Lysine-specific demethylase 1 (LSD1/KDM1A) is an epigenetic enzyme that regulates expression of large number of target genes and functions as a scaffolding protein that stabilizes transcriptional complexes. Furthermore, it is frequently overexpressed in cancer where it contributes to tumour growth. There is also strong evidence that inhibiting LSD1 function not only suppresses cancer growth, but also promotes anti-tumour immunity. The catalytic LSD1 inhibitors currently in clinical trials target the catalytic binding site on the protein and have a limited anti-cancer effect. Identifying alternative approaches that can also disrupt the scaffolding function of LSD1 is therefore of great importance.
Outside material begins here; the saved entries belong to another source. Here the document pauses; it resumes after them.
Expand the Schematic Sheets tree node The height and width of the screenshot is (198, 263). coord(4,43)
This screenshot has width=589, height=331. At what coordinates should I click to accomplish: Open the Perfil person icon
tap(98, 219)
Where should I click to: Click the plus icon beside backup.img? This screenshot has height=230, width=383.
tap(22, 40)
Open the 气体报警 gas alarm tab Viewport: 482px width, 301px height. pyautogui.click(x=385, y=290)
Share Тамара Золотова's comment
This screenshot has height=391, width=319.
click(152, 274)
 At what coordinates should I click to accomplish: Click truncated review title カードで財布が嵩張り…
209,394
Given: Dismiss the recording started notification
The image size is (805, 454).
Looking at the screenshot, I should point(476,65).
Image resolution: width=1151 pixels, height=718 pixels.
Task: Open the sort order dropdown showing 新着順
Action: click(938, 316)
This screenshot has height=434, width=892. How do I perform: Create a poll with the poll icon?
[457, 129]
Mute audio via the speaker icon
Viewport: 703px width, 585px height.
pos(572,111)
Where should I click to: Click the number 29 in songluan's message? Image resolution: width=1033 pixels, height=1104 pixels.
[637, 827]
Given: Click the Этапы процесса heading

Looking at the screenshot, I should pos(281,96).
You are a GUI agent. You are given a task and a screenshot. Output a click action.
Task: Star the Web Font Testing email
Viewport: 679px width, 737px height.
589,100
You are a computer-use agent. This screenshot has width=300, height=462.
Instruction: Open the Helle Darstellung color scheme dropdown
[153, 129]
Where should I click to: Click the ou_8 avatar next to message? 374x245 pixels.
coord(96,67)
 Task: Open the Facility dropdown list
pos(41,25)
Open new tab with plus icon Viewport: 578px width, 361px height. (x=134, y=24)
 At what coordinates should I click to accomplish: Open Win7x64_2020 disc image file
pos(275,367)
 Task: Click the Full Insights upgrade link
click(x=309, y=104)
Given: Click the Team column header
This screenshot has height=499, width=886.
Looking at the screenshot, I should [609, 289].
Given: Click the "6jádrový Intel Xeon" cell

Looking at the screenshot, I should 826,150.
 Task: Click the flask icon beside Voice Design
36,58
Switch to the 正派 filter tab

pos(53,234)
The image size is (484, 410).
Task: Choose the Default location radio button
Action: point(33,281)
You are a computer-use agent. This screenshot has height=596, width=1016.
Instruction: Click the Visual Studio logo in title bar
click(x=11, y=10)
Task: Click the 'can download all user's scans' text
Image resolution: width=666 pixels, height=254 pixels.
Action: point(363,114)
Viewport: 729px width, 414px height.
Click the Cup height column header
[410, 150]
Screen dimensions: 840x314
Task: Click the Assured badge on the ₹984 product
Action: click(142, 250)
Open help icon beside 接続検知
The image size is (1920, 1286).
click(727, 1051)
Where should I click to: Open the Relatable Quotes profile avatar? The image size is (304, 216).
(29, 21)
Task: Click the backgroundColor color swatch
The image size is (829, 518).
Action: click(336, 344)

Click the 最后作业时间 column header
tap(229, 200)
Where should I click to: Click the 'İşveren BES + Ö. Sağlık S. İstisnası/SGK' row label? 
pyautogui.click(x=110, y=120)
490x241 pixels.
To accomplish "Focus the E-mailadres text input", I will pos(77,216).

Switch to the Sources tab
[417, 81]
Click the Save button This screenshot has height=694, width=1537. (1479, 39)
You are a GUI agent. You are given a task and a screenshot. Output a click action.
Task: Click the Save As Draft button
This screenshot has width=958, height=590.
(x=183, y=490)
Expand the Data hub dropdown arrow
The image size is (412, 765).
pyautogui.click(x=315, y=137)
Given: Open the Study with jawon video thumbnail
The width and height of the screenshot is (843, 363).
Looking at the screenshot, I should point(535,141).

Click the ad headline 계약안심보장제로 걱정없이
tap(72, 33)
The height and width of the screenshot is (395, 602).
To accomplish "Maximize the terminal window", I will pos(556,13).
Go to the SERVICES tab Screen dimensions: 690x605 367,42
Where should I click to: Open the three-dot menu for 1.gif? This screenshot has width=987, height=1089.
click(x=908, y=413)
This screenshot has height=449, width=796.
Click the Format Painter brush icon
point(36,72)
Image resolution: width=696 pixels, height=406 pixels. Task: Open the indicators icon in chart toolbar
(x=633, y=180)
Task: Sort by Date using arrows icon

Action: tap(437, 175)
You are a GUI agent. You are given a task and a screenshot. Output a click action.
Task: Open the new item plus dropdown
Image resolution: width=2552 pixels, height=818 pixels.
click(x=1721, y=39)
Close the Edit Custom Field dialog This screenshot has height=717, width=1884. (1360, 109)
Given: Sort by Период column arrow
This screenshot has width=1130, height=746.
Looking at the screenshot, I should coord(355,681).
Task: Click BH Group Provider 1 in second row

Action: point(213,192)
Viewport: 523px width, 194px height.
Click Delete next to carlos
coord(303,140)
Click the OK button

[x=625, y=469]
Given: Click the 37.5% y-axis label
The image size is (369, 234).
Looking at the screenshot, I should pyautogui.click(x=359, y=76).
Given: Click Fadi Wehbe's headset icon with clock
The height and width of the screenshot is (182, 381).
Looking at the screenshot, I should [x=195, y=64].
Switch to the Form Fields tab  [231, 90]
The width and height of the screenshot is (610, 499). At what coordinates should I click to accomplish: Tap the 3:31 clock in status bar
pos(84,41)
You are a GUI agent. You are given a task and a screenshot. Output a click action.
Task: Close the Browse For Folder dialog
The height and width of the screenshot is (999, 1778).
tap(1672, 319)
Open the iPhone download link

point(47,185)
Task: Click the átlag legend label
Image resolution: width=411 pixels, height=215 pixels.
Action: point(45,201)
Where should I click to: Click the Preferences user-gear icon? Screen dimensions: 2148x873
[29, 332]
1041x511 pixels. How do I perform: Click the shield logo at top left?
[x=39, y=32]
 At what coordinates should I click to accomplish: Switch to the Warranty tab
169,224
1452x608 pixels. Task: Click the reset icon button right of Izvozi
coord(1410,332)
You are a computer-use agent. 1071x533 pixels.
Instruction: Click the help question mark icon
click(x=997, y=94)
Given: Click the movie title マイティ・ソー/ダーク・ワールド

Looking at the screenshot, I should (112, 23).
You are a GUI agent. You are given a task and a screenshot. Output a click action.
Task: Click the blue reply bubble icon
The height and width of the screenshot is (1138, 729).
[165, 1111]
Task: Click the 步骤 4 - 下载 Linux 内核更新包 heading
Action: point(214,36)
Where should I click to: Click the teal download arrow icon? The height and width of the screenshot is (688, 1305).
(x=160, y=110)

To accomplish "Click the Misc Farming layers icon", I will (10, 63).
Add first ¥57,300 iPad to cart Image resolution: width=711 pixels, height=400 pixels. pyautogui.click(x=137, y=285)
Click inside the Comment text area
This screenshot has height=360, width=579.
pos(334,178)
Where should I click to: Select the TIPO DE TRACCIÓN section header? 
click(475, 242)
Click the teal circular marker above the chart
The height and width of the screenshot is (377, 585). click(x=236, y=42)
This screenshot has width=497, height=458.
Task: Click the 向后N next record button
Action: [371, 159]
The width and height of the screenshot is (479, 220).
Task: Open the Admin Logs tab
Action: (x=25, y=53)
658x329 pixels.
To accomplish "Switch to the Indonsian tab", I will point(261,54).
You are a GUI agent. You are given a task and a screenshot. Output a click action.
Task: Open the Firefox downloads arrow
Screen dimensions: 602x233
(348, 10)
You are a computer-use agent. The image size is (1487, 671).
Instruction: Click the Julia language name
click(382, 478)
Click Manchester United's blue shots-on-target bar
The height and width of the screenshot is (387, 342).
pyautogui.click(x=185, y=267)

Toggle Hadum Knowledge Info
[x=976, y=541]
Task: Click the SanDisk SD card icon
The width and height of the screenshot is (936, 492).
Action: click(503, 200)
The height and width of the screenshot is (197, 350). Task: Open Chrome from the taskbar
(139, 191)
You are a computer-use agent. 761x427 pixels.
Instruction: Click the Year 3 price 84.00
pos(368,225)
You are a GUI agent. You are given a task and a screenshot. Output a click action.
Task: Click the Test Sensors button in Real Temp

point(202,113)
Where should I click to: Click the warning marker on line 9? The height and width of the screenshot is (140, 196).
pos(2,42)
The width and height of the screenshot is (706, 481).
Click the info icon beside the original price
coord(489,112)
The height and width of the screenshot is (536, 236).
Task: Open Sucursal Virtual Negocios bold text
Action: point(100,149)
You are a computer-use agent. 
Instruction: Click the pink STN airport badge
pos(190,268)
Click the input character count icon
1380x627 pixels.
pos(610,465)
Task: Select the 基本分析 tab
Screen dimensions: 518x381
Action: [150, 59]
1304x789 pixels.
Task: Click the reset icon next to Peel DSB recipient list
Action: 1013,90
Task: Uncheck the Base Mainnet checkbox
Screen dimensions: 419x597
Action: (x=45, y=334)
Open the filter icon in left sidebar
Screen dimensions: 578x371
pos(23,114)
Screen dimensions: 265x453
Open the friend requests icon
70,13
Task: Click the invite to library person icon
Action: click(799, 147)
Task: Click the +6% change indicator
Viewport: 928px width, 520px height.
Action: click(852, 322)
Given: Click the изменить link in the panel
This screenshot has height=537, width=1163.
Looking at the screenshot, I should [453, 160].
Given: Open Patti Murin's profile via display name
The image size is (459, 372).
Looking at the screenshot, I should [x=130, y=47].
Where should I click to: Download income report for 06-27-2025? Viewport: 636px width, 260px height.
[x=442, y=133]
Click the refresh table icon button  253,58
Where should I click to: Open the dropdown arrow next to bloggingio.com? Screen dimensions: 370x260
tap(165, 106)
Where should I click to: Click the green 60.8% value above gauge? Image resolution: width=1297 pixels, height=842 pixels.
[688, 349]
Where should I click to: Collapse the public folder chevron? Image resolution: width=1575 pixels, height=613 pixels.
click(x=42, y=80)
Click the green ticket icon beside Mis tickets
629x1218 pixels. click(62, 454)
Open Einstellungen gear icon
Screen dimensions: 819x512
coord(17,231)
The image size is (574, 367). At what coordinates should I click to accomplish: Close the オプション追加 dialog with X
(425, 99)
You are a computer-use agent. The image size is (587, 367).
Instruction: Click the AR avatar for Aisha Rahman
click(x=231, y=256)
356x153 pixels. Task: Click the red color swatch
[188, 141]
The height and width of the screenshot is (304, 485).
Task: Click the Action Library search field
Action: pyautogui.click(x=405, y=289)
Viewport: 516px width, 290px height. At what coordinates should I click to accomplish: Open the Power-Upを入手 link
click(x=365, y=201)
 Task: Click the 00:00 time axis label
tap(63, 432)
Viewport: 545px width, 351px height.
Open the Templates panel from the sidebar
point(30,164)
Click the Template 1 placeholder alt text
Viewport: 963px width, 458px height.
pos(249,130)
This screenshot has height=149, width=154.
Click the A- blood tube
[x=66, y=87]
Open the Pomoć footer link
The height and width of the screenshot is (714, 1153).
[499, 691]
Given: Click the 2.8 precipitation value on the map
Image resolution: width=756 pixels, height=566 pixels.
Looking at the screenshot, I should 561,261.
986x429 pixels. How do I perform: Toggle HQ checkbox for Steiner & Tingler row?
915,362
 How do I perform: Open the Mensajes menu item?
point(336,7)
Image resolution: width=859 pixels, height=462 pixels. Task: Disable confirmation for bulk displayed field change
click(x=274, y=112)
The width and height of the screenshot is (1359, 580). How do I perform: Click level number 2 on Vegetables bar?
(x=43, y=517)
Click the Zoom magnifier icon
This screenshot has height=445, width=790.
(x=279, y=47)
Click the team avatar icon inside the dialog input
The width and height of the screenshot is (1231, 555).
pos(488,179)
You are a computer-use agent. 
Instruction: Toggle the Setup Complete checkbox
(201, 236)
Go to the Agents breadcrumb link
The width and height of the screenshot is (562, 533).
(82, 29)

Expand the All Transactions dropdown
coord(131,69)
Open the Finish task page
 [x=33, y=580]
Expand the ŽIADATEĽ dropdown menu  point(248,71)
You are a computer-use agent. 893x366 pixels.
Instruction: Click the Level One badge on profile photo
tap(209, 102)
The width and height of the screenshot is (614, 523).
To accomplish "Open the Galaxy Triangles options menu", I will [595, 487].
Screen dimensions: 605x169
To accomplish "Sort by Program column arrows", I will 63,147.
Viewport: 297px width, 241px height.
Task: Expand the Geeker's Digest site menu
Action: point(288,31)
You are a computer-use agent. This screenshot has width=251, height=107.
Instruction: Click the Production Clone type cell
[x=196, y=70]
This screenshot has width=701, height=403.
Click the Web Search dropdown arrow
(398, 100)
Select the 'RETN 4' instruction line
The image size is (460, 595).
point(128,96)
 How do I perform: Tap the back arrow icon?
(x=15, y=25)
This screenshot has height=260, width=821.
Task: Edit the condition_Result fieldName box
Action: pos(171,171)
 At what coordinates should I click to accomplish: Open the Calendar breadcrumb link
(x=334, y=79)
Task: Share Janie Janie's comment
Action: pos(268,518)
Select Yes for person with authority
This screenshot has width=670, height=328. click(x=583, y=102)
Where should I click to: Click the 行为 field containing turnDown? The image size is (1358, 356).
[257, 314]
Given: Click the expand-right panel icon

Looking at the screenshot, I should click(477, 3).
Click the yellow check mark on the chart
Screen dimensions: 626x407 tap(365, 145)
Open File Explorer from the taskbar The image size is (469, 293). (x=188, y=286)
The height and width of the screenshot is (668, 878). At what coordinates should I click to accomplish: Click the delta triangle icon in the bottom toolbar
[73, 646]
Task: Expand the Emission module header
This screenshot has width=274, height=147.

By leveraging a targeted approach, established technology and extensive expertise, we are developing a first-in-class small molecule scaffold inhibitor of the LSD1–CoREST complex. Unlike the catalytic LSD1 inhibitors that have shown limited anti-cancer effect in the clinic, our scaffold inhibitors exert their efficacy by inducing degradation of both LSD1 and its partner protein, CoREST. The lead compound, BEA-17, has been shown to potentiate the efficacy of checkpoint inhibitors in syngeneic models of colon cancer. It also potentiates glioblastoma standard-of-care (radiation + temozolomide) in syngeneic models of glioblastoma. Neither is observed with catalytic LSD1 inhibitors.
Beactica’s scaffold inhibitors of LSD1 have the potential to significantly increase the efficacy of immunomodulating cancer treatments such as checkpoint inhibitors and radiation.
The U.S. Food and Drug Administration (FDA) has granted Orphan Drug Designation to BEA-17 for the treatment of glioblastoma (GBM), the most common and aggressive form of brain tumour (read more here).
- Sheng W et al. (2018) LSD1 Ablation stimulates anti-tumor immunity and enables checkpoint blockade. Cell, 174:1–15.
- Qin Y et al. (2018) Inhibition of histone lysine-specific demethylase 1 elicits breast tumor immunity and enhances antitumor efficacy of immune checkpoint blockade. Oncogene, 38:390–405.
- Sehrawat A et al. (2018) LSD1 activates a lethal prostate cancer gene network independently of its demethylase function. PNAS, 115:E4179–E4188.
Investment from Vinnova
Beactica’s LSD1 programme has been supported by the Swedish Governmental Agency for Innovation Systems (Vinnova) with multiple grants totalling in excess of USD 1 million.